Each year, consumers are entitled to receive a free report from each of the consumer credit reporting bureaus. You can do this by visiting AnnualCreditReport.com. Print out these documents and examine them. It can take a little time to look them over, but it’s vital that you understand the information they contain.

You will want to make sure all of your reported accounts (especially those that have been paid on time or in full) are listed on each company’s report. If there are some accounts appearing on one bureau’s report and not another, you may help improve your score by contacting the bureaus to have any discrepancies corrected.

Errors on any of these three reports can significantly lower a FICO score and make it difficult to get approved for many things, so checking them regularly is important, especially when trying to improve your credit score. 

Hint: Normally, these reports are available at no charge once a year. However, due to the COVID 19 pandemic, you can currently access them once a week, so take advantage of that while you can.

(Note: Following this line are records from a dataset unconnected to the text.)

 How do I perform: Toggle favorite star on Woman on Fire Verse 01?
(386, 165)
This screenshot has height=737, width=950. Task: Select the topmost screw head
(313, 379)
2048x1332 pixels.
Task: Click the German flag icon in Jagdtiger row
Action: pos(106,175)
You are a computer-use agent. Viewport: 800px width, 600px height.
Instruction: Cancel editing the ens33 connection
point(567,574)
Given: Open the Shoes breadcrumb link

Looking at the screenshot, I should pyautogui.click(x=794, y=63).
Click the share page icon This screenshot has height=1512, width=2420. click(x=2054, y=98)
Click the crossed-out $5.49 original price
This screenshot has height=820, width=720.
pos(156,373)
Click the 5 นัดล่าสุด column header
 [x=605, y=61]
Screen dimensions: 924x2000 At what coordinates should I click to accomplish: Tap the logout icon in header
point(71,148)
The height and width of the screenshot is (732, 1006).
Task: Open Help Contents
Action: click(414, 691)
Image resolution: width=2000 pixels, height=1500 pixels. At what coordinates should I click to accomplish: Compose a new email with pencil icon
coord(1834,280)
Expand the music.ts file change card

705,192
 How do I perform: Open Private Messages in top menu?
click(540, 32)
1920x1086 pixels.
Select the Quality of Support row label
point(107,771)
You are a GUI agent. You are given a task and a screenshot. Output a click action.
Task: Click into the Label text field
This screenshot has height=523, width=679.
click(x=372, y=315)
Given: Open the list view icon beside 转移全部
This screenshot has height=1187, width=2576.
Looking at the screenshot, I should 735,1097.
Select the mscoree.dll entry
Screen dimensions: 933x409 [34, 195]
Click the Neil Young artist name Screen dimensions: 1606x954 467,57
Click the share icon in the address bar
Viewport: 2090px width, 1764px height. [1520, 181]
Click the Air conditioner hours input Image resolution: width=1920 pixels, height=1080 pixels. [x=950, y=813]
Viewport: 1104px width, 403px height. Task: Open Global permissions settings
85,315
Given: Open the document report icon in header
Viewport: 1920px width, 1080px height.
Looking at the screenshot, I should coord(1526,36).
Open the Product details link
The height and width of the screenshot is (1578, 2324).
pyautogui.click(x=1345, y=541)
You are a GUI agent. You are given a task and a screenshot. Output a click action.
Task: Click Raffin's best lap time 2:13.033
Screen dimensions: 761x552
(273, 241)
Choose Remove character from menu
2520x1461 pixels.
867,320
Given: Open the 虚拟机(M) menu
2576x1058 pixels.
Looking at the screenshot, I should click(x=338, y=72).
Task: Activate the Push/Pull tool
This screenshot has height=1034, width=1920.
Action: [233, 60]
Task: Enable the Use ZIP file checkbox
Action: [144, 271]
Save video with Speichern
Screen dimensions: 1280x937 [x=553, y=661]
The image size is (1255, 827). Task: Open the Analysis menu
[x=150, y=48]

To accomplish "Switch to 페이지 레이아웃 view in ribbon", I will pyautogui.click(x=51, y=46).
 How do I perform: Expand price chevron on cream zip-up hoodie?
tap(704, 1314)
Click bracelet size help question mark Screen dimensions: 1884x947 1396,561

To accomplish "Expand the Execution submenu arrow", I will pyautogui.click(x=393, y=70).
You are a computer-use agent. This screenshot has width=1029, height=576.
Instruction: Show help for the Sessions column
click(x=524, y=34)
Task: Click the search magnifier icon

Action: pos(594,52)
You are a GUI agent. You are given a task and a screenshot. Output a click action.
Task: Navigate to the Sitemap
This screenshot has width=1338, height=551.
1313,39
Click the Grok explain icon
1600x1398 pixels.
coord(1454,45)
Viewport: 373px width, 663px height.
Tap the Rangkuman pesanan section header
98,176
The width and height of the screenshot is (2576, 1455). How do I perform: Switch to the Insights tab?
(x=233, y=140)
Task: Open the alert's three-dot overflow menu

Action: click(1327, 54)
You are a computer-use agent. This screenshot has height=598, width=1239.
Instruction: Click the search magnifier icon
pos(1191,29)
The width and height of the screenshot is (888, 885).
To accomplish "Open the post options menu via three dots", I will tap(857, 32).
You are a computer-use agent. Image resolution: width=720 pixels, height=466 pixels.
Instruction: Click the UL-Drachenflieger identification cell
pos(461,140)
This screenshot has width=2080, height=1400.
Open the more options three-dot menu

3. Pay off Old Delinquent Debt and Collections

You may notice old debts that are delinquent or in collections when you access your credit reports. The first step is to make sure they are not errors. Occasionally, you may have paid off a bill that never got reported. You’ll want to ensure this discrepancy is removed. 

However, now is the time to address these bills if you do have valid debts in your name. Even though collections activity may have ceased and a creditor is no longer calling you, you may still owe money. In fact, most collections will remain on your report for seven years. Therefore, if you want to improve your credit, you’ll want to pay these debts off.

Often, you can contact the creditor and negotiate a satisfactory payoff amount that will remove the negative information from your report, but make sure you get everything in writing. Then, set a goal to get those debts paid off as soon as possible. This is one of the quickest ways to improve your credit score. 

If there is no extra money in the budget for paying off old debt, consider taking on a temporary side hustle like paid online surveys or some other work-at-home gig. This way, you may be able to earn enough to get those bills paid off without impacting your current finances.  

Important: Don’t Get Scammed by Credit Repair Services! 

Many websites claim to help you fix your credit, and while some legit companies do exist, steer clear unless you are absolutely sure they are reputable. These services often come with a hefty fee and will be doing things you can easily do yourself. Taking the time to learn about your credit will give you a lifetime of financial rewards, not to mention independence. 

4. Keep Your Balances Low

As tempting as it is to use your credit cards, maintaining low balances helps you in more ways than one. Low balances may help you to have a higher score. If your credit card accounts each have balances greater than 30 percent of their limits, you will start to see your FICO score decline. This is called your debt-to-credit ratio, and it makes up nearly a third of your overall score.

If you are maxed out on all your cards, it will appear that you are having financial trouble and that you are not making enough money to meet your obligations. You can improve this ratio by making a large payment on each card with high credit usage. This will lower your debt-to-credit ratio, and you should see your score begin to rise within 30 to 90 days. 

5. Beware Of Closing Accounts

When people try to improve their credit scores, they are often tempted to close their credit card accounts, thinking that this will help. However, having credit cards are a great way to build credit and improve those scores. This is because the longer you have an account in good standing open, the better it will look on your credit report. Closing an account (even if you pay off the total balance) can actually negatively affect credit scoring.

You may even want to use the zero balance card once or twice a month to purchase some incidental that you were going to buy anyhow (like a bottle of water or gas for the car). Then, when the bill comes, pay it off immediately. In this way, you will be maintaining a good score by showing that you have the means to pay your bills consistently and on time.